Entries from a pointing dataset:
— BEGIN —
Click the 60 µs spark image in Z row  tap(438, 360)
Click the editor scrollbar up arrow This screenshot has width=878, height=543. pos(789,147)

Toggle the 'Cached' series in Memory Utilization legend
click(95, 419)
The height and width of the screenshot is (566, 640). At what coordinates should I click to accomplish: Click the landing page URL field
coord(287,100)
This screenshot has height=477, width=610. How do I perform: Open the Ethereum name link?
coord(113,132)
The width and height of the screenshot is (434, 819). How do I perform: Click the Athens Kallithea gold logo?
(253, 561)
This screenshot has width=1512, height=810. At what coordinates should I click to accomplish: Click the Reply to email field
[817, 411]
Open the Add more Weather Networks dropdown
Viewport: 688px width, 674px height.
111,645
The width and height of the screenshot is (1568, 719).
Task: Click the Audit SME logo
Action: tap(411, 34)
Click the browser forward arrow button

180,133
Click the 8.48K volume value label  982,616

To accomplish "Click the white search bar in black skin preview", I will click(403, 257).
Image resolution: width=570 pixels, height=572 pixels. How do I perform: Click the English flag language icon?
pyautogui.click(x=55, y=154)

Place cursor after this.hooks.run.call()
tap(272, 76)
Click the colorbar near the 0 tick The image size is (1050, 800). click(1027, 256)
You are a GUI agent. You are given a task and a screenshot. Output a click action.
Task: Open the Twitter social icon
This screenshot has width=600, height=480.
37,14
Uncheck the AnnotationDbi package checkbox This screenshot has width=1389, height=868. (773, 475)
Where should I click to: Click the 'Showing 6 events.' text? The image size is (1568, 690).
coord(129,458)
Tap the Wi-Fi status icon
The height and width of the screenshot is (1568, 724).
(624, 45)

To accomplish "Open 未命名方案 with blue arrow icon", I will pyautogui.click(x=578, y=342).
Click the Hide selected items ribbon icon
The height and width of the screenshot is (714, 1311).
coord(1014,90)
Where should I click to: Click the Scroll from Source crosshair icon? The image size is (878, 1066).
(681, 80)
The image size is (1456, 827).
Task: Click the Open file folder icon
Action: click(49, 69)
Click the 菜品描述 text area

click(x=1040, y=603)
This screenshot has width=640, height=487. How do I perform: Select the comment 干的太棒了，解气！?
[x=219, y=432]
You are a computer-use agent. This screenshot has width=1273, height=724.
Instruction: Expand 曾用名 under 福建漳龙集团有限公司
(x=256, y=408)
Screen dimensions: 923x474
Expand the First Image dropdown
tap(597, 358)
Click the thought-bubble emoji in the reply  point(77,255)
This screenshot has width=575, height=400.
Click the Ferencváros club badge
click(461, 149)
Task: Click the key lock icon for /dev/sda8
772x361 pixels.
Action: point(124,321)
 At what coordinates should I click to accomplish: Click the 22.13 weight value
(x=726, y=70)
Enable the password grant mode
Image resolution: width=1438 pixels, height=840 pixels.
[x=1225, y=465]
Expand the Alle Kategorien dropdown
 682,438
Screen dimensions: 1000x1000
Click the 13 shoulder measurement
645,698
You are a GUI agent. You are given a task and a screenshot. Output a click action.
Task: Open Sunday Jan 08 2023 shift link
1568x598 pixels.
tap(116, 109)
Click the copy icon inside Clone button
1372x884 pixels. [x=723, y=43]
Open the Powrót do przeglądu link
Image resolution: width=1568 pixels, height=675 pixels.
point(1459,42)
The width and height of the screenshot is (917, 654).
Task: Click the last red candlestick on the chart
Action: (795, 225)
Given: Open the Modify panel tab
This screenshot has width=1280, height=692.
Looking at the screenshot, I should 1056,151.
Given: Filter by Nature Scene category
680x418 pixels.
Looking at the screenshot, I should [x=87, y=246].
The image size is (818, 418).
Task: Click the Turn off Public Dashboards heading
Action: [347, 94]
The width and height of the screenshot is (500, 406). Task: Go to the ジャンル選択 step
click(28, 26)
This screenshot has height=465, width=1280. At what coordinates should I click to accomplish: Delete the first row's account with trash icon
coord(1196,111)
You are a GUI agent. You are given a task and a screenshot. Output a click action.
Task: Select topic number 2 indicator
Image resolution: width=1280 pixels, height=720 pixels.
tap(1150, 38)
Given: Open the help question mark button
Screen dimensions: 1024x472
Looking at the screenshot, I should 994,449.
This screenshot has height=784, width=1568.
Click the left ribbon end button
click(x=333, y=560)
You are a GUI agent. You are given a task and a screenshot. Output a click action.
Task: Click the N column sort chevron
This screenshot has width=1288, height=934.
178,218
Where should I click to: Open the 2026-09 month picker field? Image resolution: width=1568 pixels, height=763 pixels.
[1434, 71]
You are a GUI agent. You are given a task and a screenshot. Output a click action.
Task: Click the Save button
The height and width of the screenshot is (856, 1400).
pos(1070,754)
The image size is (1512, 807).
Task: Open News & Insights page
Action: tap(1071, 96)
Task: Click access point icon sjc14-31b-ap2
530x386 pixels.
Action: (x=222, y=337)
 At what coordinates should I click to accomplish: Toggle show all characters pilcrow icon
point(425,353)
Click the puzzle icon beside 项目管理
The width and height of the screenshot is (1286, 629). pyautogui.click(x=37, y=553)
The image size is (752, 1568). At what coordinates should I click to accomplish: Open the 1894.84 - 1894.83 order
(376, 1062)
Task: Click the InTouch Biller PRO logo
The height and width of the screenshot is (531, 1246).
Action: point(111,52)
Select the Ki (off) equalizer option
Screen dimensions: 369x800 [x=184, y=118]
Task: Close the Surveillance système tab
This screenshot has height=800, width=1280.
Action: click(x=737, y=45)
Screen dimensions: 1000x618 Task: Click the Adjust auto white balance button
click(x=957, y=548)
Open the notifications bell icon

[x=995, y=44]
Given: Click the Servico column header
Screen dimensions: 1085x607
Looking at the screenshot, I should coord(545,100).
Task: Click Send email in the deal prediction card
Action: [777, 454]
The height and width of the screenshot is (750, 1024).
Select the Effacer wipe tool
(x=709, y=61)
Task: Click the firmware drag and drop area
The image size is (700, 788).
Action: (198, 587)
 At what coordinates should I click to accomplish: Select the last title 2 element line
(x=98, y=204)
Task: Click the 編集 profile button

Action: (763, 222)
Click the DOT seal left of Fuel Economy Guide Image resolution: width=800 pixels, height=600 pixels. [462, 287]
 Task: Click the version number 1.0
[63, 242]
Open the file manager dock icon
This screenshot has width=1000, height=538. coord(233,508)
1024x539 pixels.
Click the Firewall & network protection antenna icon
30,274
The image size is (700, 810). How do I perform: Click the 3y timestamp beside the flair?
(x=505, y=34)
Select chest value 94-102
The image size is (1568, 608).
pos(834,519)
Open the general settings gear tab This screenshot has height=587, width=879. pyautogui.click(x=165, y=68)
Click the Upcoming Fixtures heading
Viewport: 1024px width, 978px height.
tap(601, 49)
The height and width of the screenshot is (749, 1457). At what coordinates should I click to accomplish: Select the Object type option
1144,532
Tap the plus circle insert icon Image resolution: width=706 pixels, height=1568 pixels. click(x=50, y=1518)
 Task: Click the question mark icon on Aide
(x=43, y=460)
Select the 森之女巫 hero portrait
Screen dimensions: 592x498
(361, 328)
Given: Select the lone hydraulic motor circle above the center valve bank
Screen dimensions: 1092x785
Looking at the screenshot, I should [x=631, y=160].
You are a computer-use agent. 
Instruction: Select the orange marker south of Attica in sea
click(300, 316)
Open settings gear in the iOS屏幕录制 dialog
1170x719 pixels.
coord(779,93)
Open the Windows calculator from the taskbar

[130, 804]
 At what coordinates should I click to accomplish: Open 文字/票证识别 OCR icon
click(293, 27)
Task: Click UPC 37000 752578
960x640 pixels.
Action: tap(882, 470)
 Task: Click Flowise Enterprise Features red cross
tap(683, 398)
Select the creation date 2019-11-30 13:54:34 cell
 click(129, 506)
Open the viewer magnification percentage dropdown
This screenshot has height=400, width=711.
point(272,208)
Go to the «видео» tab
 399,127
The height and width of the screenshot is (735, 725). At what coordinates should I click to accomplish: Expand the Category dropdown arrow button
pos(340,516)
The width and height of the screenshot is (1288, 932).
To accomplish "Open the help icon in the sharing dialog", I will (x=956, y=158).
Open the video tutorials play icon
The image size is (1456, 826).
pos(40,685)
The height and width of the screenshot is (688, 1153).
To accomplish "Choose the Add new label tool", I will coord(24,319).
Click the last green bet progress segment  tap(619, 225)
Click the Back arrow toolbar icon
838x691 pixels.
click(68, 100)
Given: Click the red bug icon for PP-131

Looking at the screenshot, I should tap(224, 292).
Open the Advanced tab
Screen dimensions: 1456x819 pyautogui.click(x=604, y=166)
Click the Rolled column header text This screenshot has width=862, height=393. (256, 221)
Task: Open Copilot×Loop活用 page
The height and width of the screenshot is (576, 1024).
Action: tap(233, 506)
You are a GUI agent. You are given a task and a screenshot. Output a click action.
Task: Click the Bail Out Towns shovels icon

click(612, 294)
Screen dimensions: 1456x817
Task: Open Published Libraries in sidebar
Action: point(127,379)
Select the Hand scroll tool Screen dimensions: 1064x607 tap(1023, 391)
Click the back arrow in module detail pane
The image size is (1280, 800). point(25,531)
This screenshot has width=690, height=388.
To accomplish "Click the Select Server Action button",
— END —
* **TASK INSTRUCTIONS**:
Return, character for character, every line from the start of the entries through the line that contains "coord(287,100)", including that line.

* **RESULT BELOW**:
Click the 60 µs spark image in Z row  tap(438, 360)
Click the editor scrollbar up arrow This screenshot has width=878, height=543. pos(789,147)

Toggle the 'Cached' series in Memory Utilization legend
click(95, 419)
The height and width of the screenshot is (566, 640). At what coordinates should I click to accomplish: Click the landing page URL field
coord(287,100)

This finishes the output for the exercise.